• [SUPPLIED DATA]:
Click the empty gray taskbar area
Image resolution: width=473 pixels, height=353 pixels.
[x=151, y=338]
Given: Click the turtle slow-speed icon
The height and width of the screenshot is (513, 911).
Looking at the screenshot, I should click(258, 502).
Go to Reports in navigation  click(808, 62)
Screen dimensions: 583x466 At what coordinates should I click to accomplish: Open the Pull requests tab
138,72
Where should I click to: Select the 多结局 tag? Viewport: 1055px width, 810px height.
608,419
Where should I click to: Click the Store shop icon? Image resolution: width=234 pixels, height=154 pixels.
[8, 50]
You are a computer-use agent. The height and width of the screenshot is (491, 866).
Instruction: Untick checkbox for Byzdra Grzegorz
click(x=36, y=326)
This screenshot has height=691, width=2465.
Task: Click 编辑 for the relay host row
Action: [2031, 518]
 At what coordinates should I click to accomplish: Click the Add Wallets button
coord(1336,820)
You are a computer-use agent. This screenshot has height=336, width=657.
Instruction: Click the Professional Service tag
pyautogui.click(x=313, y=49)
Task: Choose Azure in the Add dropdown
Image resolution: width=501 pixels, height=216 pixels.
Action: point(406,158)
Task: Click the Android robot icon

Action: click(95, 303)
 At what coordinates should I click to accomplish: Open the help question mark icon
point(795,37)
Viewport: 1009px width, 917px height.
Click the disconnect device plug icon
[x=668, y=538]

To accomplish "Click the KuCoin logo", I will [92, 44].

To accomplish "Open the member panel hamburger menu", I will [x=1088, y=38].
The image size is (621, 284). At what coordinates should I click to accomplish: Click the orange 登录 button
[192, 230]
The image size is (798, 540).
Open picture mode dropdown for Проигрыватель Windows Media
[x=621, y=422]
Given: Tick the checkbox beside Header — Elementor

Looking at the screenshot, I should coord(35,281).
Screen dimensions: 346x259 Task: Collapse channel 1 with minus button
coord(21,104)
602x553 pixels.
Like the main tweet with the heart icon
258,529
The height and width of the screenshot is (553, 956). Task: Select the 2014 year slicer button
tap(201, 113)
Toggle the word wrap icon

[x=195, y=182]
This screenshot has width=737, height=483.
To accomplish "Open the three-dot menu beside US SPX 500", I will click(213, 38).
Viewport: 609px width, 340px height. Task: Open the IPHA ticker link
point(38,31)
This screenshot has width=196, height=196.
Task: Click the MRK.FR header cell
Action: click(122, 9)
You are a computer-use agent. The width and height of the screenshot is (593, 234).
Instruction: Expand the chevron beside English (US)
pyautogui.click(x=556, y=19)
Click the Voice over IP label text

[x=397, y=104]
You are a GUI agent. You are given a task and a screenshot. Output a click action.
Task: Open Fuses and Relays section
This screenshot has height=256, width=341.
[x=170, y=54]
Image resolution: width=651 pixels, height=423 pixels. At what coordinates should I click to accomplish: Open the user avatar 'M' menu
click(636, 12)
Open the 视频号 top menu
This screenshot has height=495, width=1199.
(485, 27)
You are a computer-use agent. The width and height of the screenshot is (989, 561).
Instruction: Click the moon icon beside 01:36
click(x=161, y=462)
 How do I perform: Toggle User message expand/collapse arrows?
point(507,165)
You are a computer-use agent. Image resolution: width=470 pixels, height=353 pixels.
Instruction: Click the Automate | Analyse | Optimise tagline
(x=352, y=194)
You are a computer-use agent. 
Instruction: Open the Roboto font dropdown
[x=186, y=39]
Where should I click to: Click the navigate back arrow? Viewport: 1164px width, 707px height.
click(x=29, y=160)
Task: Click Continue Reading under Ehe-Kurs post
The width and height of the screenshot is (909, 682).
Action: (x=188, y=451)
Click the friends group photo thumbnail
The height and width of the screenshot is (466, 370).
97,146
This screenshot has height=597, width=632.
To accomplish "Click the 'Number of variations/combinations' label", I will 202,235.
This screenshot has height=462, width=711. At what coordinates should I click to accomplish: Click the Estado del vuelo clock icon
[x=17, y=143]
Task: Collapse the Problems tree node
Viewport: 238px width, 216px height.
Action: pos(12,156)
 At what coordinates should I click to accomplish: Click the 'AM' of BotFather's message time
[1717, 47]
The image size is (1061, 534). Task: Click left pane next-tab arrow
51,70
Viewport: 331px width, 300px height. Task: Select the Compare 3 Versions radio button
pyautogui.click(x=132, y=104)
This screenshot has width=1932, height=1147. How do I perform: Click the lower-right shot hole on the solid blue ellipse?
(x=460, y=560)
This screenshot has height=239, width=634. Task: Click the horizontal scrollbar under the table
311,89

• [PROBLEM STATEMENT]: Whenever a line includes the word "computer", pull it out of the entries.

• [RESPONSE TO THIS EXERCISE]:
You are a computer-use agent. The height and width of the screenshot is (491, 866).
You are a computer-use agent. This screenshot has height=336, width=657.
You are a computer-use agent. The width and height of the screenshot is (593, 234).
You are a computer-use agent. The width and height of the screenshot is (989, 561).
You are a computer-use agent. Image resolution: width=470 pixels, height=353 pixels.
You are a computer-use agent. 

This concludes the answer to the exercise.